シャフト株式会社

6号機

風船を成層圏まで打ち上げ、
地球を背景に撮影する企画

6号機

1〜5号機までの地上実験をもとに、いよいよ6号機は成層圏へ向けた打ち上げ機として開発しました。主に5号機がベースになっていますが、宇宙用に若干の仕様を変更してあります。また、1号機2号機実験の時の教訓を活かし、打ち上げ直前での組立作業ができるだけ少なくて済むよう、改良を加えました。

スペースバルーン6号機

打ち上げは安全性を再優先するため、落下予測地点を根釧台地に設定。そこに落とすため、前日から北海道に入り、風予測を立てながら機材の最終チェック。前日には落下予測地点を事前に下見するため、根釧台地まで車を走らせました。道東地区には、このような広大な台地、平野が沢山広がっています。

スペースバルーン 安全性の高い落下地点
スペースバルーン 安全性の高い落下地点
スペースバルーン 安全性の高い落下地点
スペースバルーン 安全性の高い落下地点

さらに打ち上げ当日は、朝5時に起床してその日の風向・風速を最終確認。落下予測も立てたので、いよいよ打ち上げを実施することにしました。
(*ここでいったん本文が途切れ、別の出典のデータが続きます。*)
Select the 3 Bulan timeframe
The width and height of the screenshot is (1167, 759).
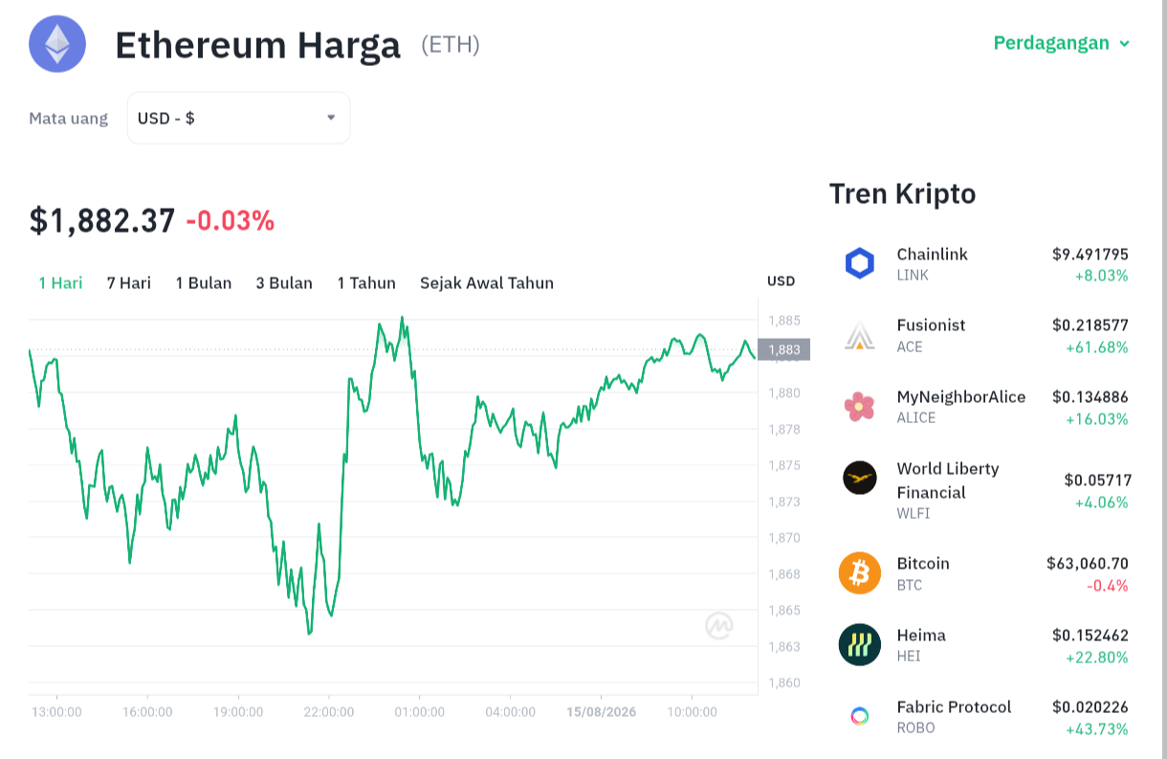284,282
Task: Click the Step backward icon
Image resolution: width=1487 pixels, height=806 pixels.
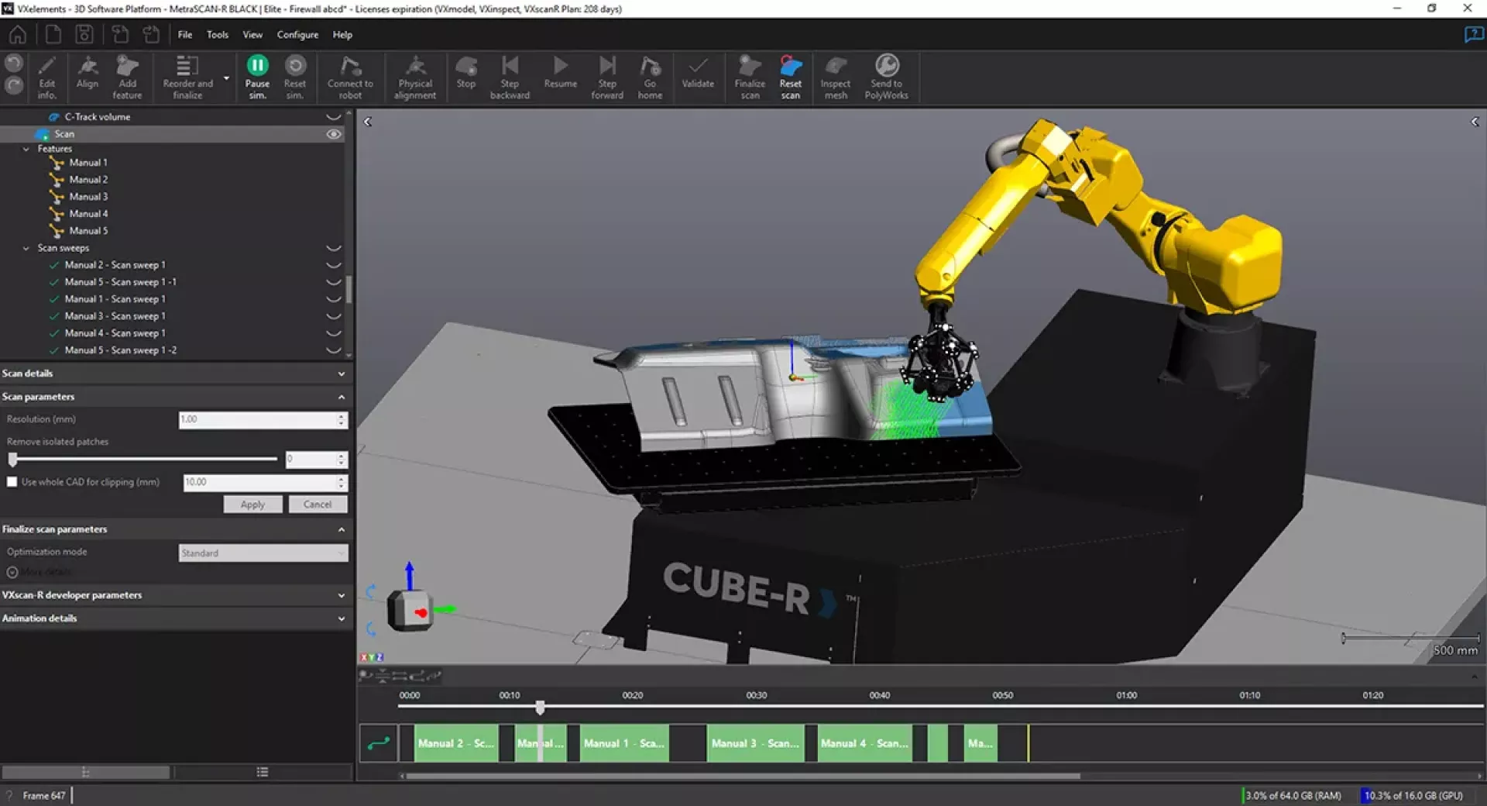Action: pyautogui.click(x=510, y=67)
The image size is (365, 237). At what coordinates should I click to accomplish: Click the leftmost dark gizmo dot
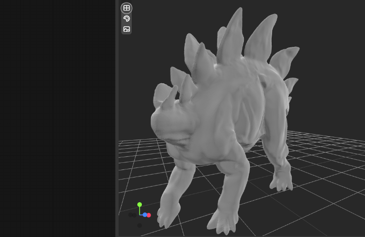(131, 215)
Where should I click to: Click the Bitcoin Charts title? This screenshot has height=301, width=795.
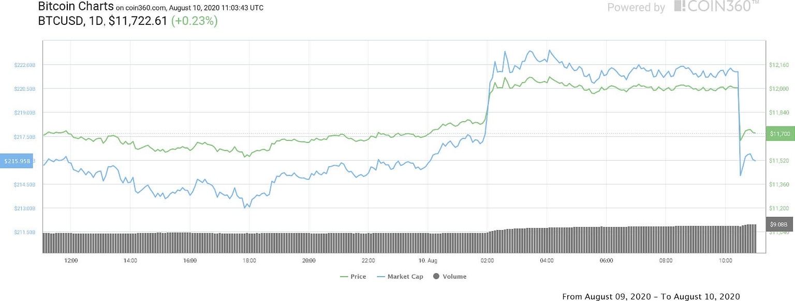(76, 7)
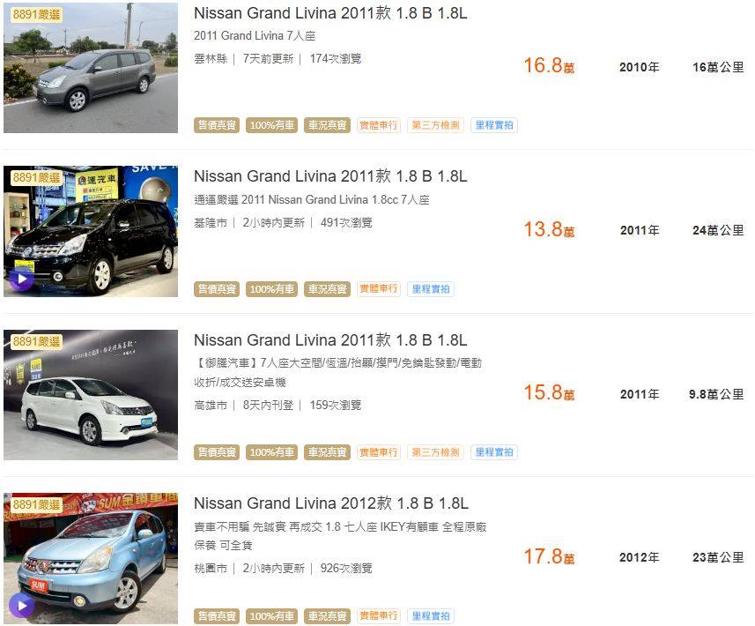Select the 17.8萬 price
The height and width of the screenshot is (626, 755).
tap(549, 556)
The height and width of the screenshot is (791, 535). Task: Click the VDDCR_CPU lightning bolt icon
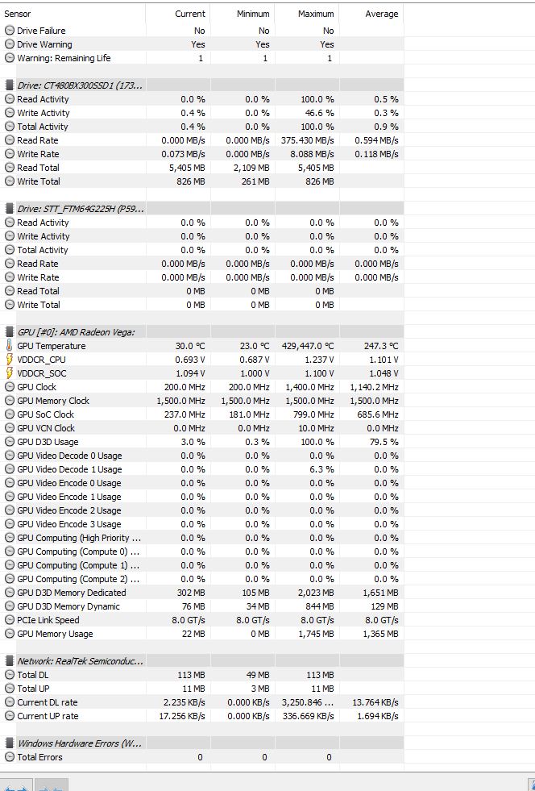pos(9,359)
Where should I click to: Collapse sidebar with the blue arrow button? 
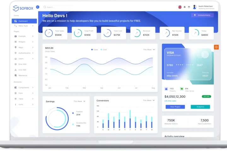(38, 7)
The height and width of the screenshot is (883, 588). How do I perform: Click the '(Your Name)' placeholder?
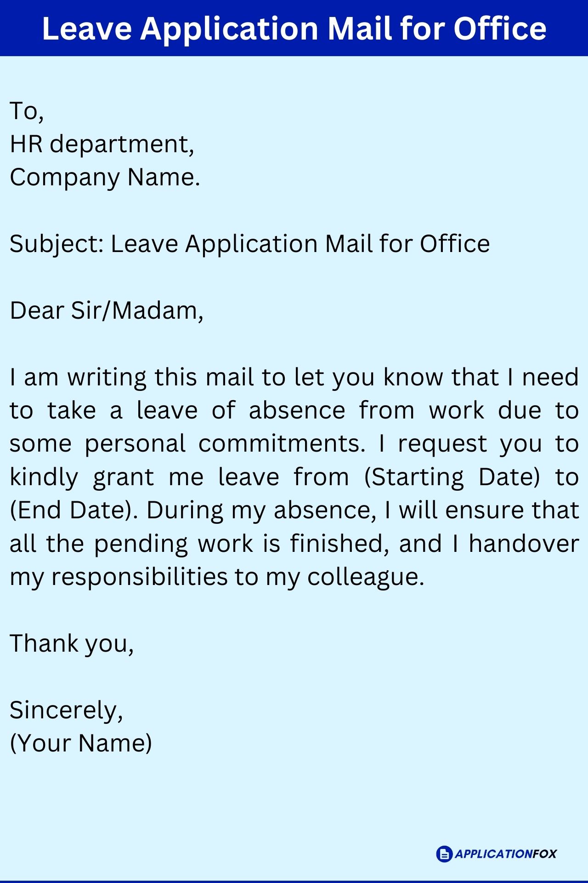pos(81,743)
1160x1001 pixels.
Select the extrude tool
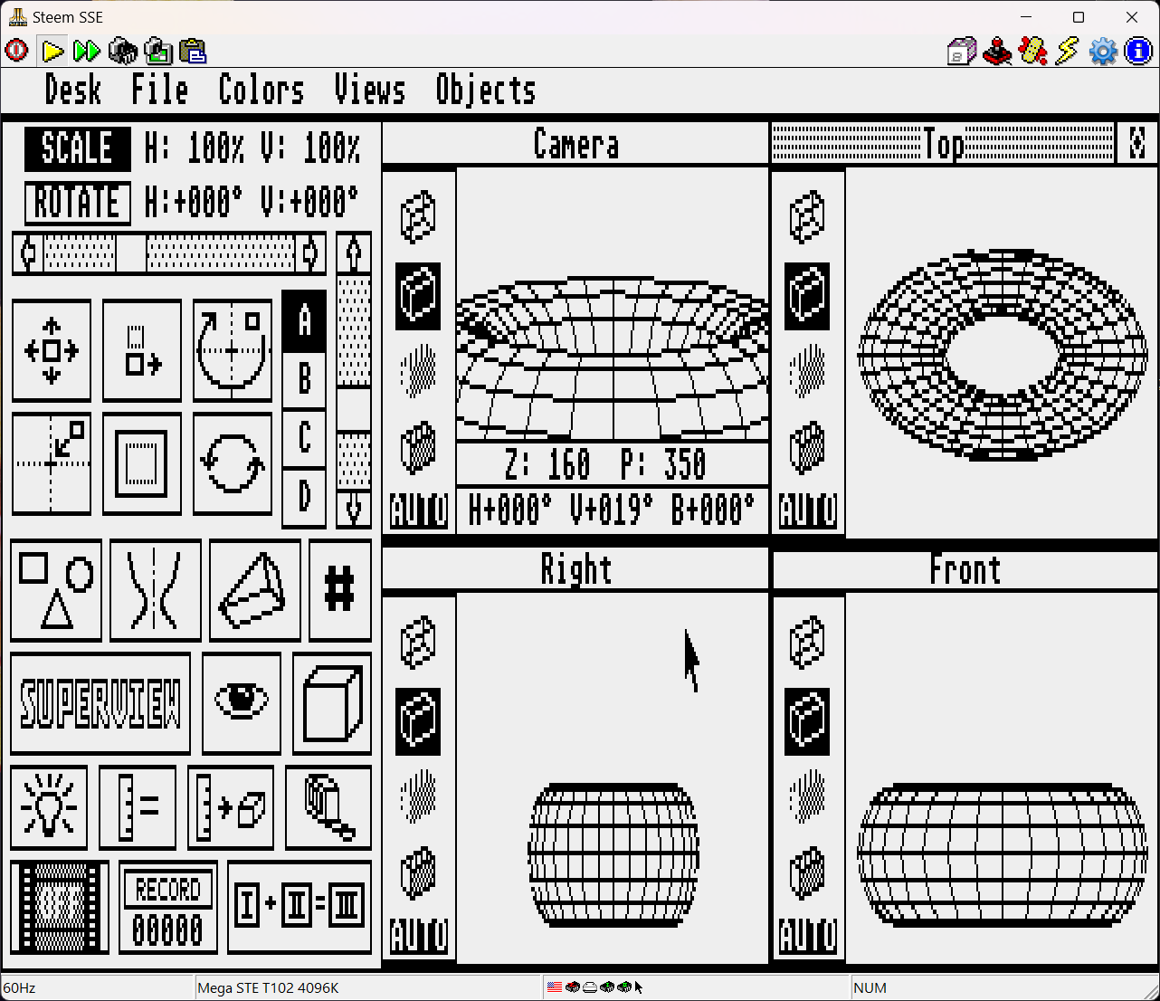pos(254,590)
まずはヘリウムボンベからバルーンにヘリウムを充填。巨大な風船をつくりました。

スペースバルーン6号機

この風船に機体をタコ糸で結びつけて完成!あとは打ち上げ地点から打ち上げればOKです。機体を小脇に抱えながら、バルーンをしっかり握って、打ち上げ地点まで歩いていたのですが、そこでバルーンを屋根にひっかけて割ってしまいました。大きなショックで、しばらく茫然自失。

スペースバルーン6号機

しかし、いつまでもそうしているわけにもいきませんので、気持ちを切り替えます。今回、北海道にいる間に7号機の打ち上げも計画していたので、その7号機用に持参してきたバルーンを6号機に使用することに。改めてバルーンを膨らまし、慎重に慎重に打ち上げ地点まで運びました。

スペースバルーン6号機

今度は割らずに打ち上げ地点まで移動完了。さあ、いよいよ打ち上げです。各種スイッチをONにして、いざ放球!・・・したのですが、なんと手を離した瞬間に突風が吹き、高い木の枝に引っかかってしまいました。

スペースバルーン6号機

高さ10m程の場所なので、まさに手も足も出ません。その場で祈るように眺めていたのですが、しばらくしてから強い風が吹き、枝から離れて空へと舞い上がっていきました。よし、追跡開始!と思ったのですが、どうも変です。東に流れるはずの風船が、西に流れていきます。慌てて気象庁サイトで風向等をチェックするも、確かに西風が吹いているはず。困惑しながらも改めてGPS情報をチェックしたら、かなり東に流れていました。地上付近だけ東風が吹いていたようで、上空は予測通り西風が吹いていたのです。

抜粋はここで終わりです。